Data items:
::::::

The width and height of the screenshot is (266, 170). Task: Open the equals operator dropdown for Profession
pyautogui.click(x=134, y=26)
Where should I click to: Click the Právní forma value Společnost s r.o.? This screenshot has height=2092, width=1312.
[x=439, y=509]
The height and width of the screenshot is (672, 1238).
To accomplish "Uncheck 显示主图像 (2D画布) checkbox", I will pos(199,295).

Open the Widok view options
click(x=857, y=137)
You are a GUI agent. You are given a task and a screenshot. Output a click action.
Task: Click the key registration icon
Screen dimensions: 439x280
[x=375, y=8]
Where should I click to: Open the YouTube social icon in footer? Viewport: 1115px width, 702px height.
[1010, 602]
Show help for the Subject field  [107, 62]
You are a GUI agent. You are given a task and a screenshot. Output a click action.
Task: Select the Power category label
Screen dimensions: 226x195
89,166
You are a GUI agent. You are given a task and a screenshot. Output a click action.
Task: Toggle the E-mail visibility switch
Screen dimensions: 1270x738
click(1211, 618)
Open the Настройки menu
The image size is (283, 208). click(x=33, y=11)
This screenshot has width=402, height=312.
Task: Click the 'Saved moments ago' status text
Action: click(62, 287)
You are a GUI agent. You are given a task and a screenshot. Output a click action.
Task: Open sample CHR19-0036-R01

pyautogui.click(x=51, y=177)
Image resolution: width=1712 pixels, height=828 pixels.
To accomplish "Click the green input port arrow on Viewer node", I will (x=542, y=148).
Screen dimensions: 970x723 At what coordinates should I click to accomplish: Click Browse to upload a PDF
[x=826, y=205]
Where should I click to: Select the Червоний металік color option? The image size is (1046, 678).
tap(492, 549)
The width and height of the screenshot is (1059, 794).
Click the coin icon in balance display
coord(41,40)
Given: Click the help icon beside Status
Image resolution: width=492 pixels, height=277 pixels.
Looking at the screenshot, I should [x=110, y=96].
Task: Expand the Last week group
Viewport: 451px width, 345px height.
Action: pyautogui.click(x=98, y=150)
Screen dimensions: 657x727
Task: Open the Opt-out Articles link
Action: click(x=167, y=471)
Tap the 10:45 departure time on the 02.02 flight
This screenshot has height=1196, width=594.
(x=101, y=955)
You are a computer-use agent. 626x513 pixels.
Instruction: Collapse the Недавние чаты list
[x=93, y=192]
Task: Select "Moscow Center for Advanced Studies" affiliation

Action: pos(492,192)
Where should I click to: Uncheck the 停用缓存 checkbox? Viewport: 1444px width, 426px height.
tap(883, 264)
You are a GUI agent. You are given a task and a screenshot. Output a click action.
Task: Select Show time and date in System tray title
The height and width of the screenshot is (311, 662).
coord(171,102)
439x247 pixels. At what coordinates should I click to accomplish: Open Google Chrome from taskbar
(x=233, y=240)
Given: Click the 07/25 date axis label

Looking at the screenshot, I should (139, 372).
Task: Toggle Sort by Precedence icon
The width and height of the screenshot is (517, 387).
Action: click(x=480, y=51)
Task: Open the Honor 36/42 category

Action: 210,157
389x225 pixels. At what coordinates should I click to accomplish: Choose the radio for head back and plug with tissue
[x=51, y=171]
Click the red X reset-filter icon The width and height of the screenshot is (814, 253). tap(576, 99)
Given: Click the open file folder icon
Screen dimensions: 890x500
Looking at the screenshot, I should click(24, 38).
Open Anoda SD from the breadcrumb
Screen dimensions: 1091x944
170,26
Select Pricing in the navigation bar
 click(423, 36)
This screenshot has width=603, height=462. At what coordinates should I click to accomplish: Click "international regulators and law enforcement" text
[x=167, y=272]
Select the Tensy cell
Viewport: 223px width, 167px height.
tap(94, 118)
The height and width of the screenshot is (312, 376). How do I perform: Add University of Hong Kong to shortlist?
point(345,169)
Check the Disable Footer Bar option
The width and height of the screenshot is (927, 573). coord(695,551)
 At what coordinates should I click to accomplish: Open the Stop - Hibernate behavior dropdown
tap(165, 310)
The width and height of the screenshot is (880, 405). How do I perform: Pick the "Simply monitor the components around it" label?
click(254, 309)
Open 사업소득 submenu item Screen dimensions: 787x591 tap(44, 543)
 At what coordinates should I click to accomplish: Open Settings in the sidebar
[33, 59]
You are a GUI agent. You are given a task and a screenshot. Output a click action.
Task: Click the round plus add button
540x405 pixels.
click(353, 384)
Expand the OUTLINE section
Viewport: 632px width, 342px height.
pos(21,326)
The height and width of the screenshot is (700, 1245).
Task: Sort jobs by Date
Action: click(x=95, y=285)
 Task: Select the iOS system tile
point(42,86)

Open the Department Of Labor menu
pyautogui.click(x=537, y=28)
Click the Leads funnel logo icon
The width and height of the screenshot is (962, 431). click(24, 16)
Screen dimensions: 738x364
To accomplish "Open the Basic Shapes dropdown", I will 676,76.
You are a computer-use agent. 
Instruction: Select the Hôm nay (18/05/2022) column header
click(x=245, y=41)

::::::

→ **ABOUT THIS EXERCISE**
Having gone through the data above, repeat it exactly.

→ **EXERCISE RESULT**
The width and height of the screenshot is (266, 170). Task: Open the equals operator dropdown for Profession
pyautogui.click(x=134, y=26)
Where should I click to: Click the Právní forma value Společnost s r.o.? This screenshot has height=2092, width=1312.
[x=439, y=509]
The height and width of the screenshot is (672, 1238).
To accomplish "Uncheck 显示主图像 (2D画布) checkbox", I will pos(199,295).

Open the Widok view options
click(x=857, y=137)
You are a GUI agent. You are given a task and a screenshot. Output a click action.
Task: Click the key registration icon
Screen dimensions: 439x280
[x=375, y=8]
Where should I click to: Open the YouTube social icon in footer? Viewport: 1115px width, 702px height.
[1010, 602]
Show help for the Subject field  [107, 62]
You are a GUI agent. You are given a task and a screenshot. Output a click action.
Task: Select the Power category label
Screen dimensions: 226x195
89,166
You are a GUI agent. You are given a task and a screenshot. Output a click action.
Task: Toggle the E-mail visibility switch
Screen dimensions: 1270x738
click(1211, 618)
Open the Настройки menu
The image size is (283, 208). click(x=33, y=11)
This screenshot has width=402, height=312.
Task: Click the 'Saved moments ago' status text
Action: click(62, 287)
You are a GUI agent. You are given a task and a screenshot. Output a click action.
Task: Open sample CHR19-0036-R01

pyautogui.click(x=51, y=177)
Image resolution: width=1712 pixels, height=828 pixels.
To accomplish "Click the green input port arrow on Viewer node", I will (x=542, y=148).
Screen dimensions: 970x723 At what coordinates should I click to accomplish: Click Browse to upload a PDF
[x=826, y=205]
Where should I click to: Select the Червоний металік color option? The image size is (1046, 678).
tap(492, 549)
The width and height of the screenshot is (1059, 794).
Click the coin icon in balance display
coord(41,40)
Given: Click the help icon beside Status
Image resolution: width=492 pixels, height=277 pixels.
Looking at the screenshot, I should [x=110, y=96].
Task: Expand the Last week group
Viewport: 451px width, 345px height.
Action: pyautogui.click(x=98, y=150)
Screen dimensions: 657x727
Task: Open the Opt-out Articles link
Action: click(x=167, y=471)
Tap the 10:45 departure time on the 02.02 flight
This screenshot has height=1196, width=594.
(x=101, y=955)
You are a computer-use agent. 626x513 pixels.
Instruction: Collapse the Недавние чаты list
[x=93, y=192]
Task: Select "Moscow Center for Advanced Studies" affiliation

Action: pos(492,192)
Where should I click to: Uncheck the 停用缓存 checkbox? Viewport: 1444px width, 426px height.
tap(883, 264)
You are a GUI agent. You are given a task and a screenshot. Output a click action.
Task: Select Show time and date in System tray title
The height and width of the screenshot is (311, 662).
coord(171,102)
439x247 pixels. At what coordinates should I click to accomplish: Open Google Chrome from taskbar
(x=233, y=240)
Given: Click the 07/25 date axis label

Looking at the screenshot, I should (139, 372).
Task: Toggle Sort by Precedence icon
The width and height of the screenshot is (517, 387).
Action: click(x=480, y=51)
Task: Open the Honor 36/42 category

Action: 210,157
389x225 pixels. At what coordinates should I click to accomplish: Choose the radio for head back and plug with tissue
[x=51, y=171]
Click the red X reset-filter icon The width and height of the screenshot is (814, 253). tap(576, 99)
Given: Click the open file folder icon
Screen dimensions: 890x500
Looking at the screenshot, I should click(24, 38).
Open Anoda SD from the breadcrumb
Screen dimensions: 1091x944
170,26
Select Pricing in the navigation bar
 click(423, 36)
This screenshot has width=603, height=462. At what coordinates should I click to accomplish: Click "international regulators and law enforcement" text
[x=167, y=272]
Select the Tensy cell
Viewport: 223px width, 167px height.
tap(94, 118)
The height and width of the screenshot is (312, 376). How do I perform: Add University of Hong Kong to shortlist?
point(345,169)
Check the Disable Footer Bar option
The width and height of the screenshot is (927, 573). coord(695,551)
 At what coordinates should I click to accomplish: Open the Stop - Hibernate behavior dropdown
tap(165, 310)
The width and height of the screenshot is (880, 405). How do I perform: Pick the "Simply monitor the components around it" label?
click(254, 309)
Open 사업소득 submenu item Screen dimensions: 787x591 tap(44, 543)
 At what coordinates should I click to accomplish: Open Settings in the sidebar
[33, 59]
You are a GUI agent. You are given a task and a screenshot. Output a click action.
Task: Click the round plus add button
540x405 pixels.
click(353, 384)
Expand the OUTLINE section
Viewport: 632px width, 342px height.
pos(21,326)
The height and width of the screenshot is (700, 1245).
Task: Sort jobs by Date
Action: click(x=95, y=285)
 Task: Select the iOS system tile
point(42,86)

Open the Department Of Labor menu
pyautogui.click(x=537, y=28)
Click the Leads funnel logo icon
The width and height of the screenshot is (962, 431). click(24, 16)
Screen dimensions: 738x364
To accomplish "Open the Basic Shapes dropdown", I will 676,76.
You are a computer-use agent. 
Instruction: Select the Hôm nay (18/05/2022) column header
click(x=245, y=41)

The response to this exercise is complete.